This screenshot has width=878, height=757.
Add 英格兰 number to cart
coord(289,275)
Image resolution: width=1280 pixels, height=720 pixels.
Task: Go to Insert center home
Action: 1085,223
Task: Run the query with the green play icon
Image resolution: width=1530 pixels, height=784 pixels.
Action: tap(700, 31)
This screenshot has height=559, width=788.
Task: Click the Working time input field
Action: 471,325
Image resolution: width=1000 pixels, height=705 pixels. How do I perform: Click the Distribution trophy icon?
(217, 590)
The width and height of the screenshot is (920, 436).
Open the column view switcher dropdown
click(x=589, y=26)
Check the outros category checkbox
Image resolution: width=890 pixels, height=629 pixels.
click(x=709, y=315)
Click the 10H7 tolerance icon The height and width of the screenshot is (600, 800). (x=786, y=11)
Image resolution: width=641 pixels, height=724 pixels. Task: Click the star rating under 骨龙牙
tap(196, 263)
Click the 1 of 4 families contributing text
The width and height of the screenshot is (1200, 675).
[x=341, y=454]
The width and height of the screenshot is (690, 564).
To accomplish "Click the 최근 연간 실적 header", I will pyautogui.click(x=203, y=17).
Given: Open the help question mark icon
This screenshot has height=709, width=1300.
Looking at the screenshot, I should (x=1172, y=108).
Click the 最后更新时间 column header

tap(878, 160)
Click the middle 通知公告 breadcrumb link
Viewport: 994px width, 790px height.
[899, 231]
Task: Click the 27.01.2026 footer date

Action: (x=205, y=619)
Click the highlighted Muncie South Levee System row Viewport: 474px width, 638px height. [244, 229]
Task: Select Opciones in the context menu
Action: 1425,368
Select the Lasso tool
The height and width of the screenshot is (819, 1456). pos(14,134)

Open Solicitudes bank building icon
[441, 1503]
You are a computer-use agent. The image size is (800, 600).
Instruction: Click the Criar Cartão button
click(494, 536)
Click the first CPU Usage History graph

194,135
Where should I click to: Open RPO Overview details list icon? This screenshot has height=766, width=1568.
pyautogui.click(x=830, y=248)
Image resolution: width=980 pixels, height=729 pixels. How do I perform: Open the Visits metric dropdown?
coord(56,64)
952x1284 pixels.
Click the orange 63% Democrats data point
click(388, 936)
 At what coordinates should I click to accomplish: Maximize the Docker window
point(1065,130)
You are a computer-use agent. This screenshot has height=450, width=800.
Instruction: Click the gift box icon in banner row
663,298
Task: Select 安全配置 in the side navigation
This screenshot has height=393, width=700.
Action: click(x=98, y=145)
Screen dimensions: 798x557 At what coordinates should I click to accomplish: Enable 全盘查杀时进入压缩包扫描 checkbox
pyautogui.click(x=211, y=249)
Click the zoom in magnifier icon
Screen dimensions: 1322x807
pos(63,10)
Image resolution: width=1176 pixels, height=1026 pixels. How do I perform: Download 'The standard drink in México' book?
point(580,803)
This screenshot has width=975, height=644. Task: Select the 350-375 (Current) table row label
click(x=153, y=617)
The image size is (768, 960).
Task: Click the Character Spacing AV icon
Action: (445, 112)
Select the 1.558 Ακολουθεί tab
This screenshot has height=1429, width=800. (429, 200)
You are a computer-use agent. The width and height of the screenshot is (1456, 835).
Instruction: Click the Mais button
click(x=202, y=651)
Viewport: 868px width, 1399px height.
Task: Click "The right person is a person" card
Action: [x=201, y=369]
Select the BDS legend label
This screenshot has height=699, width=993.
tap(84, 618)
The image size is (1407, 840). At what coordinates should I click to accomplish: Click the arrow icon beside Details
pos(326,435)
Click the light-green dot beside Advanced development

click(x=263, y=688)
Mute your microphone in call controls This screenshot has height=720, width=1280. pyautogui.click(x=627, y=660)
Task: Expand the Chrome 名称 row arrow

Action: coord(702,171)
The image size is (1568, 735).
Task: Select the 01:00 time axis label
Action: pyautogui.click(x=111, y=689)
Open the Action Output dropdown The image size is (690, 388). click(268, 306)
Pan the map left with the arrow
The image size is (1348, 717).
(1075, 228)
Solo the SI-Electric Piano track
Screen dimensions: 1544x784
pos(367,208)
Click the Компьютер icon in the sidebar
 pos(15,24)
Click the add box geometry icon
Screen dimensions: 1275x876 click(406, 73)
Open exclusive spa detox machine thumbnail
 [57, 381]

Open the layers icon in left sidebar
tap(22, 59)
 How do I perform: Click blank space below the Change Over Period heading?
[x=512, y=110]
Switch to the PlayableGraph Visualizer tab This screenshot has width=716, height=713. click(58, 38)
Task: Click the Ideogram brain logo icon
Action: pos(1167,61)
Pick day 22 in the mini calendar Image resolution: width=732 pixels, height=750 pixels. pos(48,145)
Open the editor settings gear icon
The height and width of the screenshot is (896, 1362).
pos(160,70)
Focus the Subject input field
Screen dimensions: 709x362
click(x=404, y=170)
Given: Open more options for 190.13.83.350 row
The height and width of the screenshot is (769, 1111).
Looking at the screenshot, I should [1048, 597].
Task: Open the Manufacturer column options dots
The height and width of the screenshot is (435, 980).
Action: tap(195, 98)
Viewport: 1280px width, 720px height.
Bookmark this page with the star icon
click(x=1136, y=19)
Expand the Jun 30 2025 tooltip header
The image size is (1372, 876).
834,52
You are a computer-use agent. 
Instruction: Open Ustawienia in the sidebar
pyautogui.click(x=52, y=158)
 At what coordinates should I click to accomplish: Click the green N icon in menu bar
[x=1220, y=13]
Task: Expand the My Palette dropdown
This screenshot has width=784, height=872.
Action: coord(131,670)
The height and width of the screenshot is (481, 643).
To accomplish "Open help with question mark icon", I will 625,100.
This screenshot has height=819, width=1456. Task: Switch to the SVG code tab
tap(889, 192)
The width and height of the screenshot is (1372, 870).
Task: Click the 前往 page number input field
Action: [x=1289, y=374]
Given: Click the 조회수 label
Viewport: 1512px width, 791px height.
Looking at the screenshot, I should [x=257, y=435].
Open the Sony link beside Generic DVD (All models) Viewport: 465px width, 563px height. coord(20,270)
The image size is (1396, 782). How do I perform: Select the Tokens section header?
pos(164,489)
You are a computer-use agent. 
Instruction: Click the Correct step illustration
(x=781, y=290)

───

• [WRITTEN REQUEST]: Can you repeat the data from the line with "in menu bar" to the line with "I will 625,100.", character for character?

• [SOLUTION FOR THIS TASK]:
 At what coordinates should I click to accomplish: Click the green N icon in menu bar
[x=1220, y=13]
Task: Expand the My Palette dropdown
This screenshot has width=784, height=872.
Action: coord(131,670)
The height and width of the screenshot is (481, 643).
To accomplish "Open help with question mark icon", I will 625,100.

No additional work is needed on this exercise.